Minnesota K9 officer alleges on-the-job discrimination

On Behalf of | Jan 24, 2019 | Age Discrimination |

Law enforcement officers are important members of communities throughout Minnesota. They offer assistance, guidance and security to individuals who are in situations of peril, as well as protecting individuals from the threats of others. While some law enforcement officers are in the field with other human partners, others work closely with dogs who perform specific duties.

Dogs that are enlisted in the K9 units of law enforcement offices require special training and handlers who can provide them with the guidance they need to be assets to their departments. According to a recent report, a 34-year-veteran of the Minneapolis Police Department recently filed a lawsuit against her office and supervisor, claiming that as a part of the K9 unit she experienced both age and sex discrimination.

The officer claimed that the work environment in which she was asked to operate was discriminatory, and that she was passed over for promotions that were given to male members of the department. She further alleges that actions taken by her supervisor required her to retake a 12-week training that she had almost completed, and that she was denied the opportunity to work with a bomb sniffing dog.
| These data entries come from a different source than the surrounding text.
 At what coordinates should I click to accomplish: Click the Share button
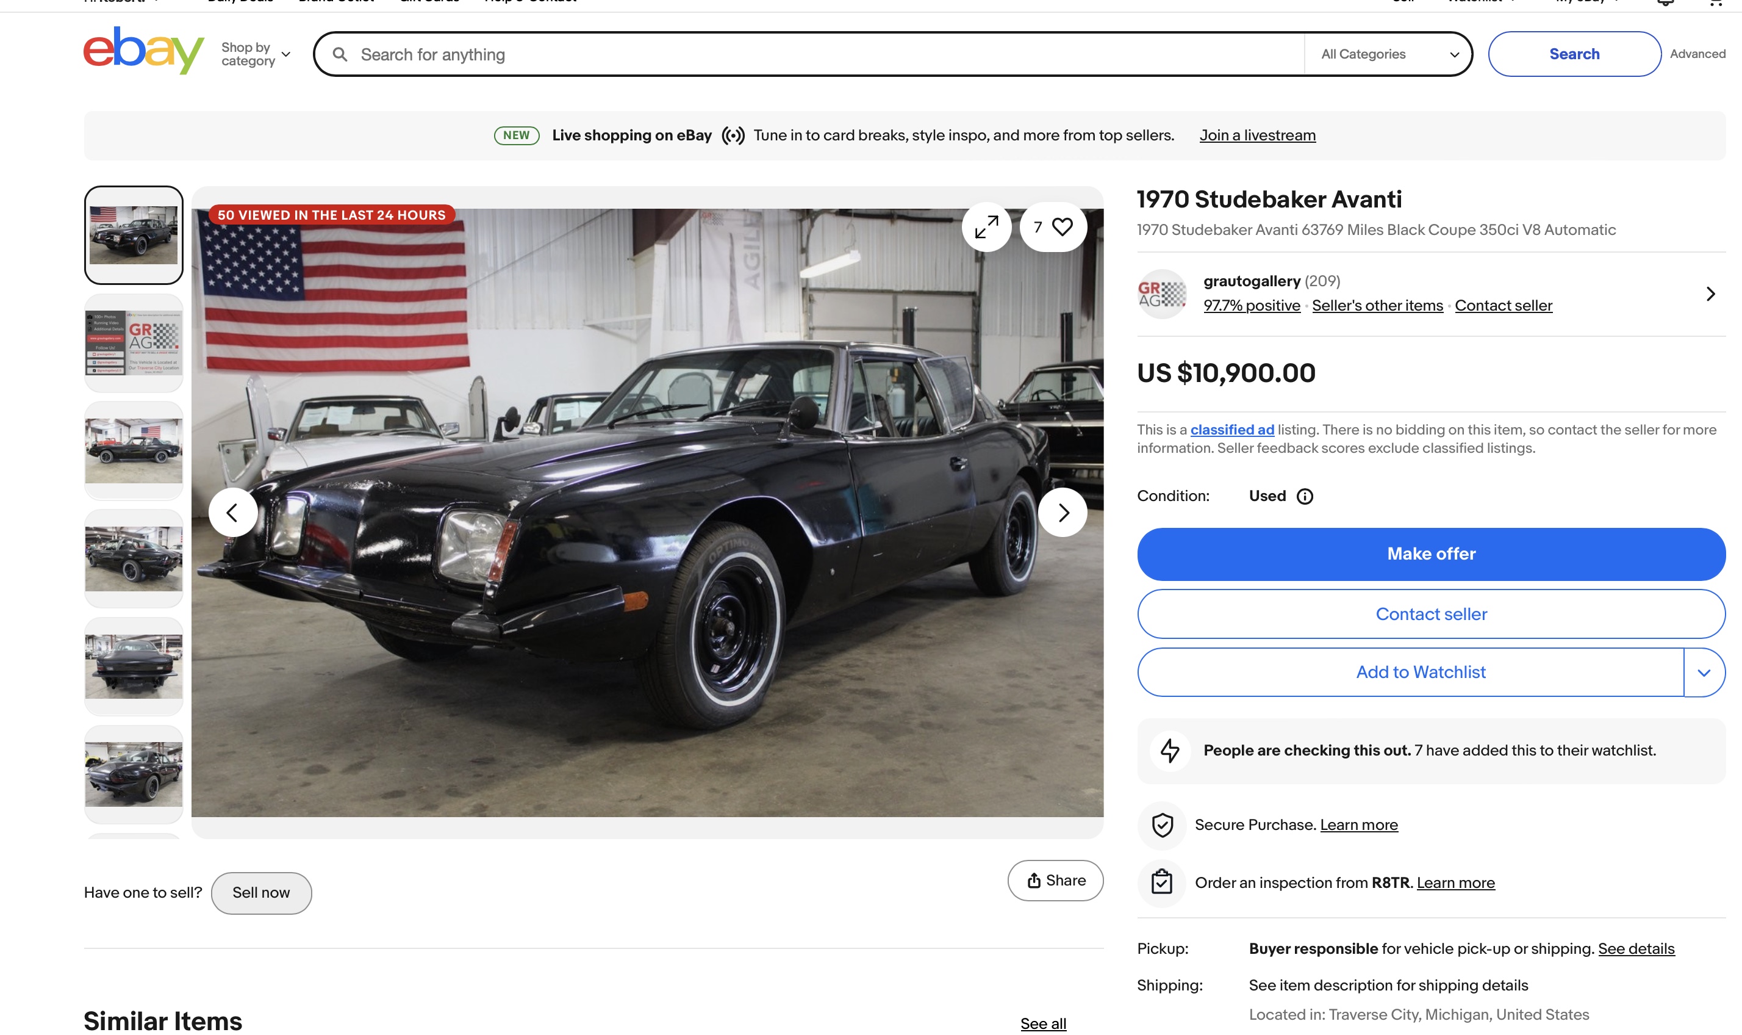pyautogui.click(x=1055, y=881)
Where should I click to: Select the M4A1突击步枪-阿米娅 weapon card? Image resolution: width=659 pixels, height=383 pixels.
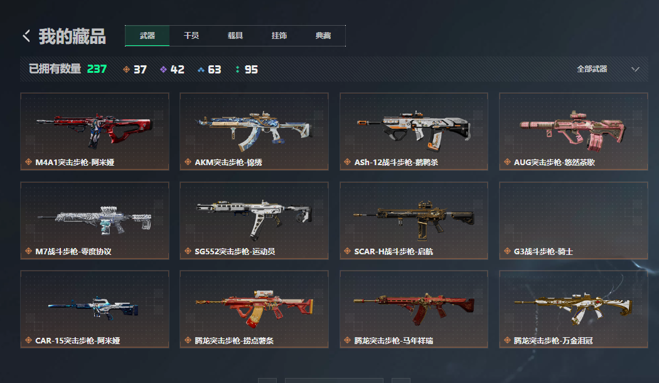click(95, 132)
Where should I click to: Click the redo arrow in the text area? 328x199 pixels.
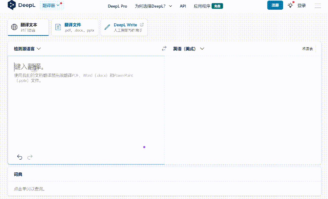[x=29, y=157]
Her complaint further alleges that her supervisor, a sergeant in the department, stalked her while she was on-duty and that a no-contact order had to be issued to limit their contact. The female officer has filed her lawsuit under the Minnesota Human Rights Act and has alleged damages that total more than $50,000. Individuals who have suffered similar treatment may be inspired by this police officer’s story to seek justice for the treatment they have been subjected to while at work and to prevent the harassing treatment they have been forced to endure from continuing.